What you need to do
For the entries that follow, state how many lines include the word "Task", giving the number and nothing else.

Extracted material
[Start of Attachment]
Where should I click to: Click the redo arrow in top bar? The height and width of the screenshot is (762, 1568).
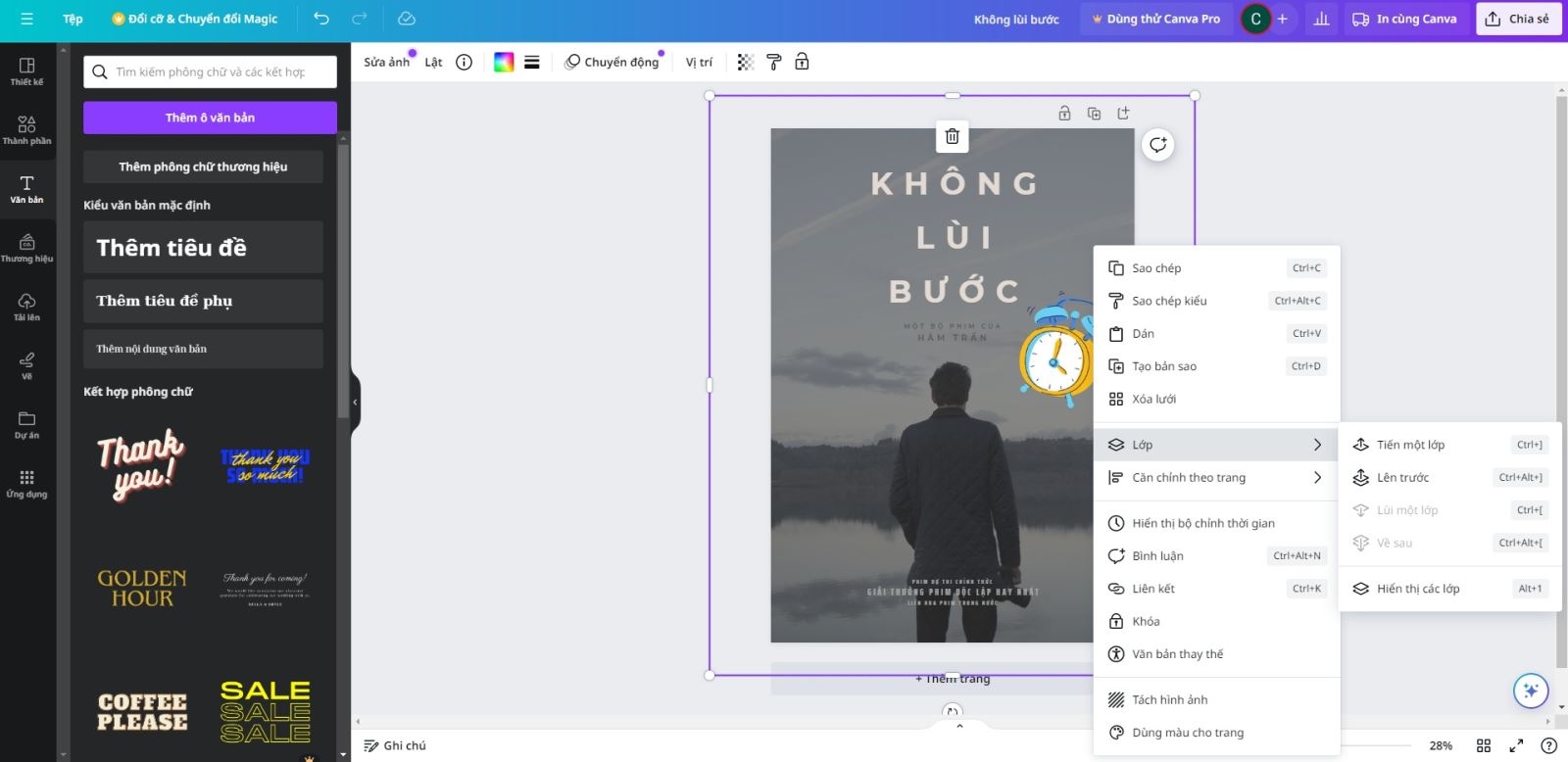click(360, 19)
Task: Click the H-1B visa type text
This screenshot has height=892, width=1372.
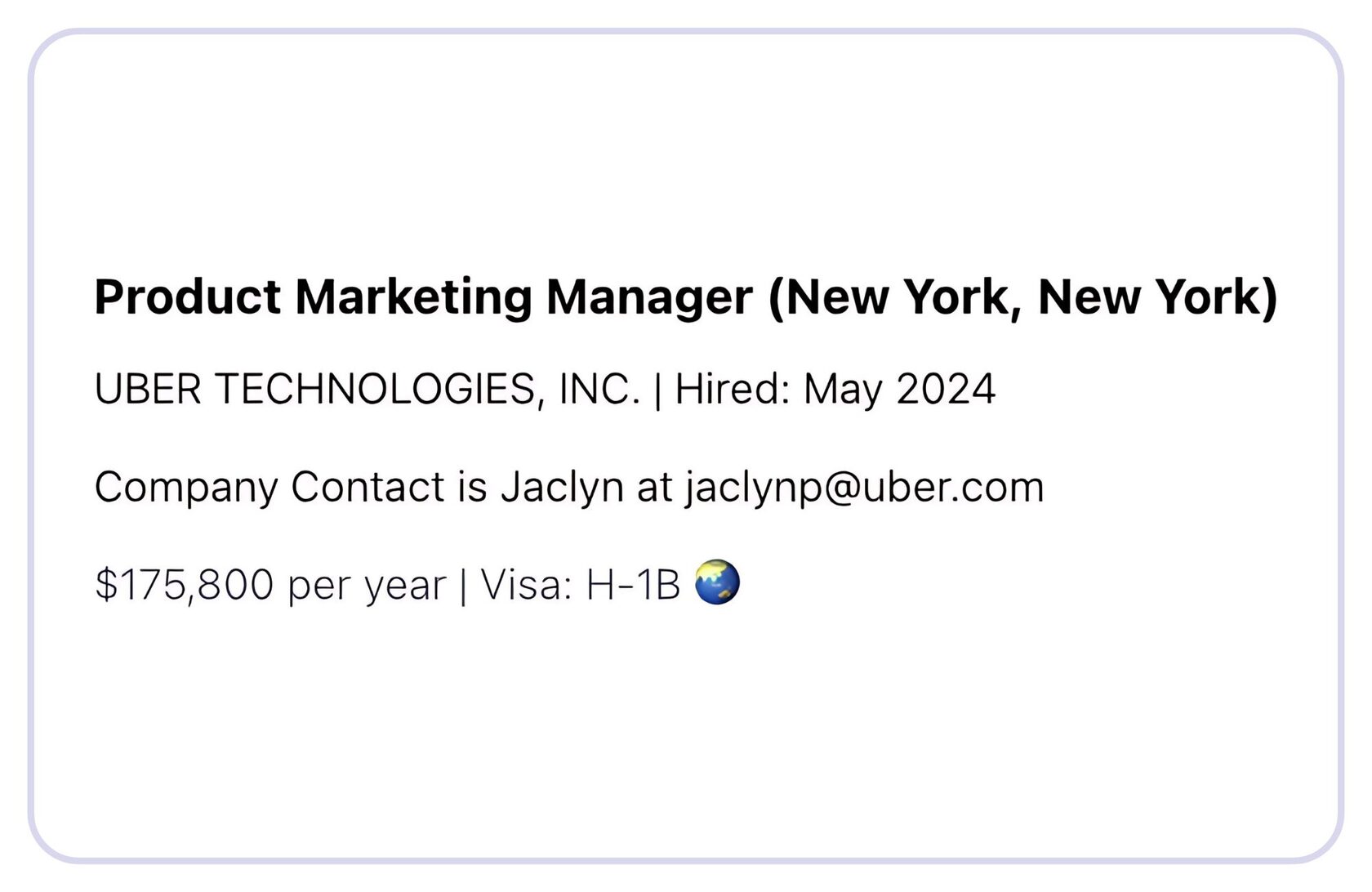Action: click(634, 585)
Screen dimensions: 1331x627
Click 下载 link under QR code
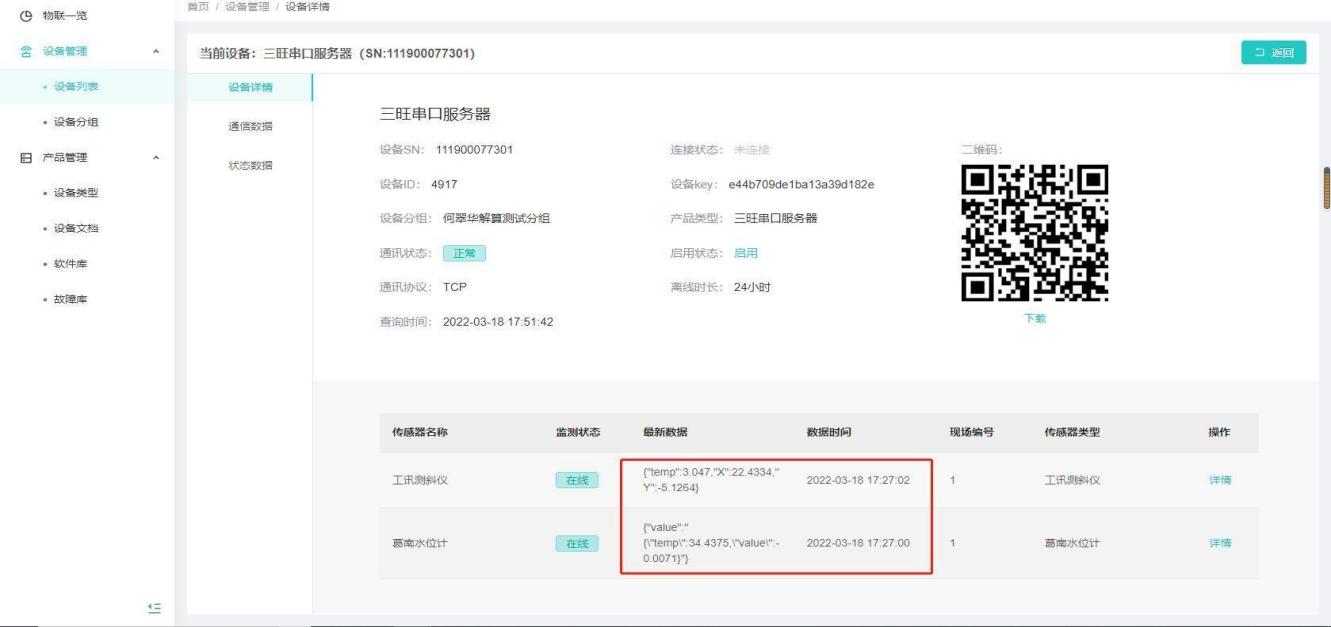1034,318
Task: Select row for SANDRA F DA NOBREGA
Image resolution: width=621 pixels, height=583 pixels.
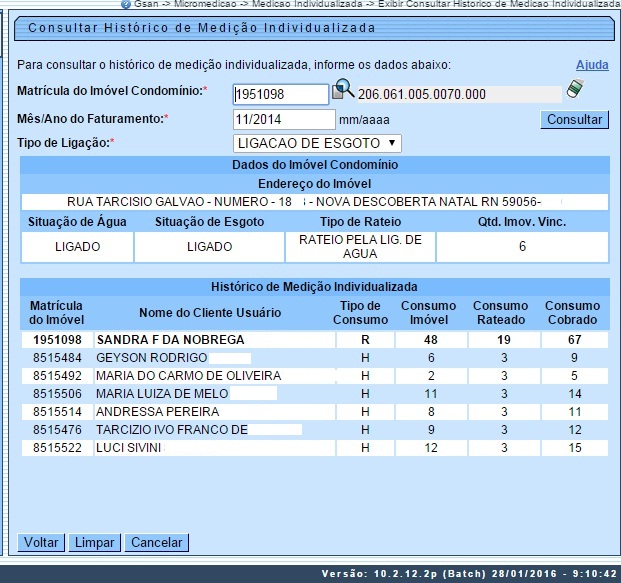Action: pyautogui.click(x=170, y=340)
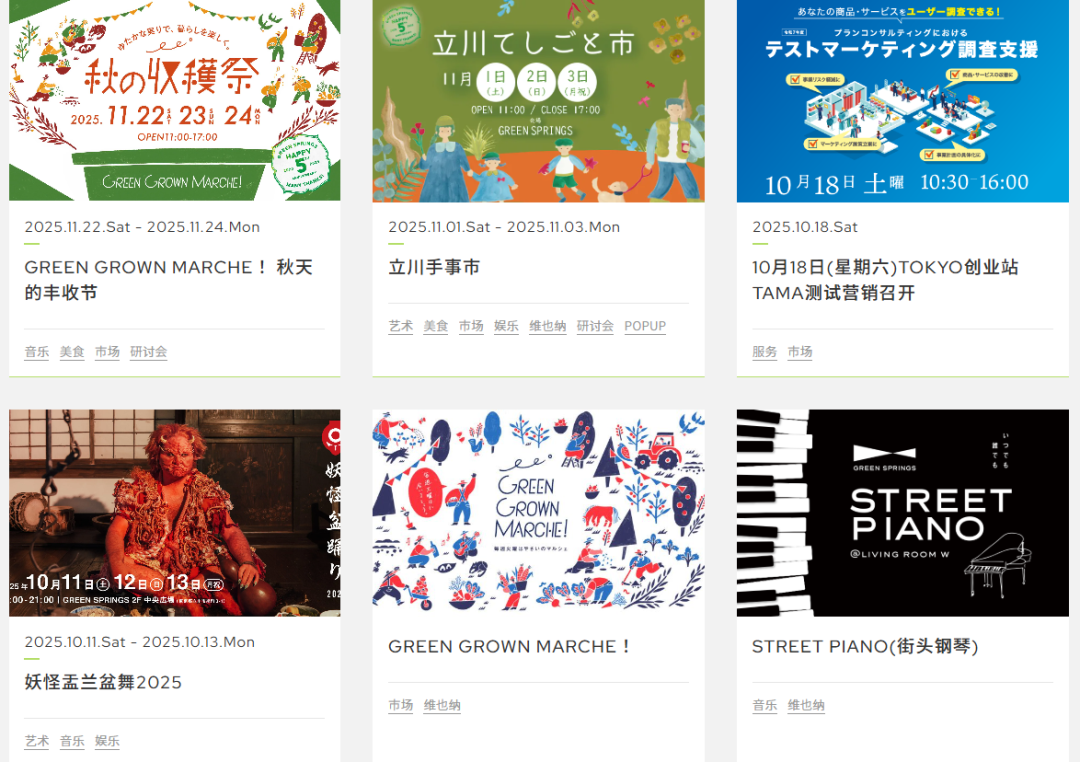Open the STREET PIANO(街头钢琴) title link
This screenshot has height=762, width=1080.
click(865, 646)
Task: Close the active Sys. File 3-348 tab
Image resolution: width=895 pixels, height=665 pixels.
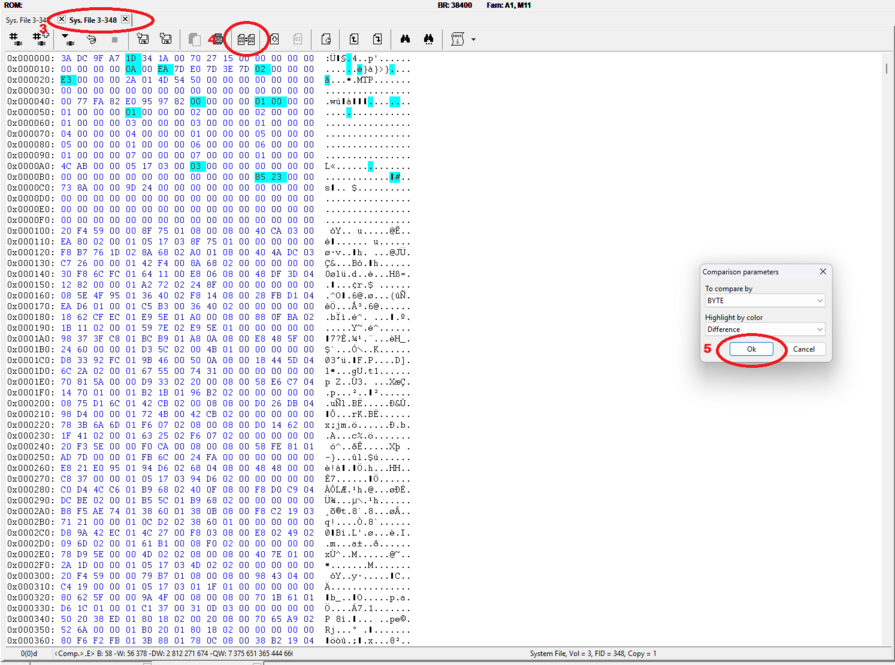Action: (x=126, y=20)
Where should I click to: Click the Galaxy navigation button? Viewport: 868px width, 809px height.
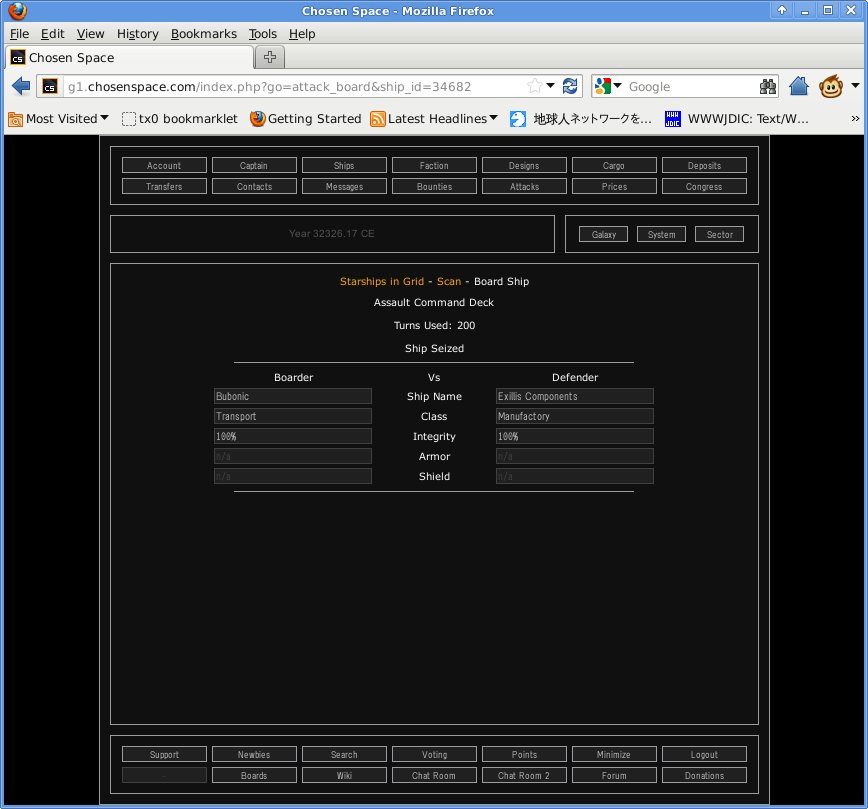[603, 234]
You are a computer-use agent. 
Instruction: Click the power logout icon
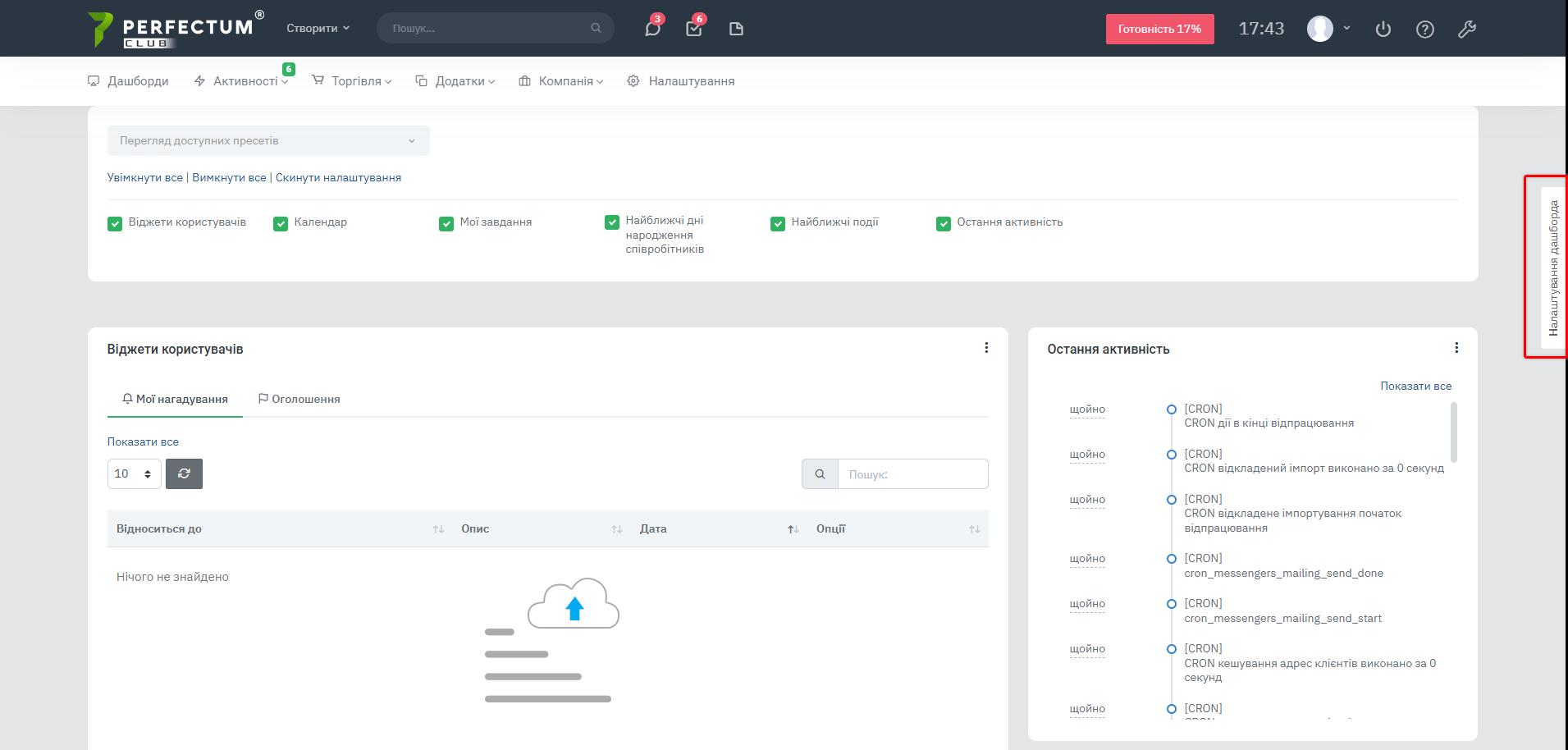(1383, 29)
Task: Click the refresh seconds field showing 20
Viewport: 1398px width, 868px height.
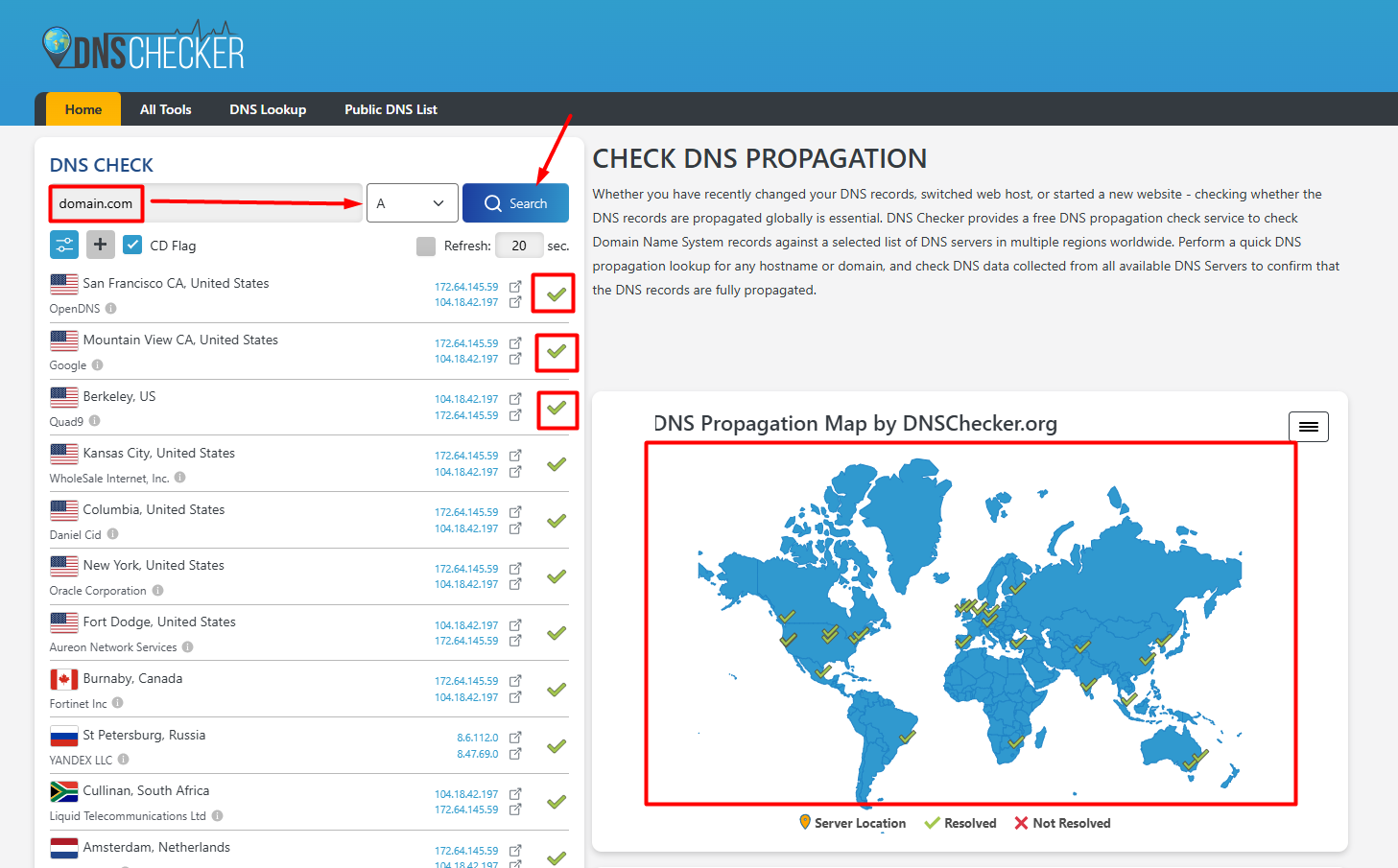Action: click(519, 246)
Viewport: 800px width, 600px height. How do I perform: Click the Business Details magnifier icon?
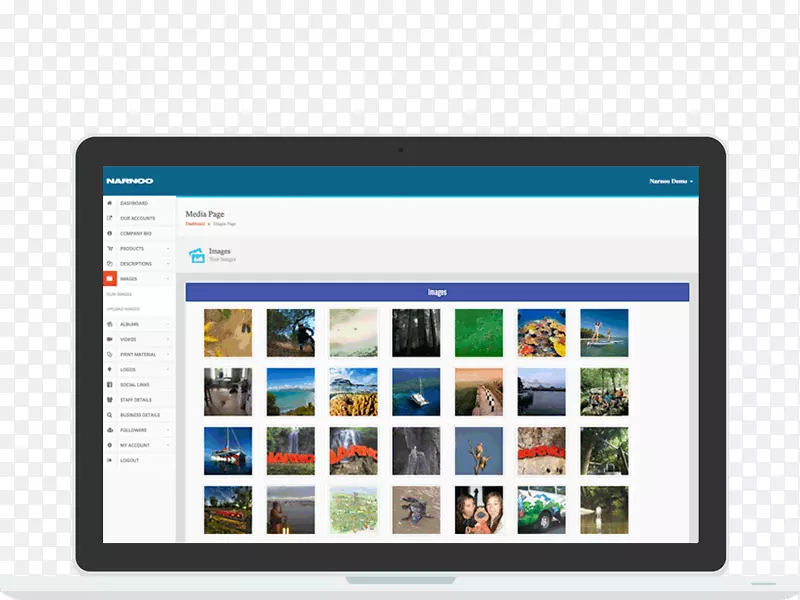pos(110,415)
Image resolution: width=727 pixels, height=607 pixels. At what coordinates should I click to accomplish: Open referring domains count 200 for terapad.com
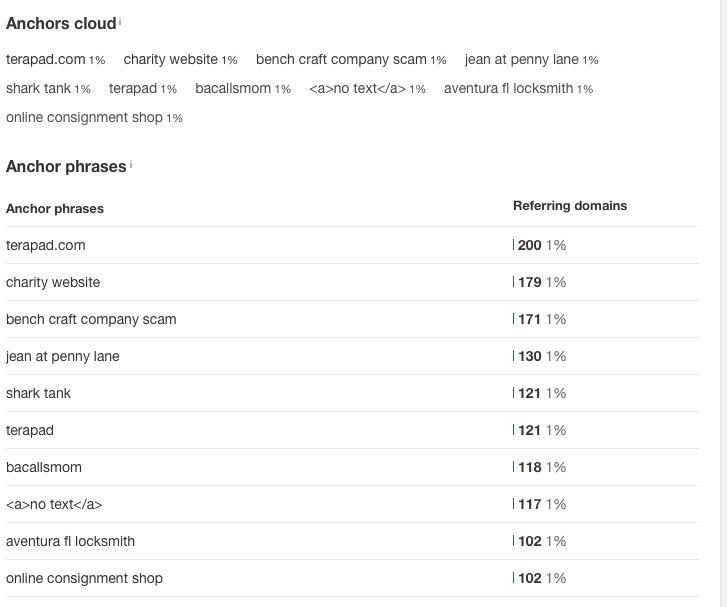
[End of Attachment]
Answer below
4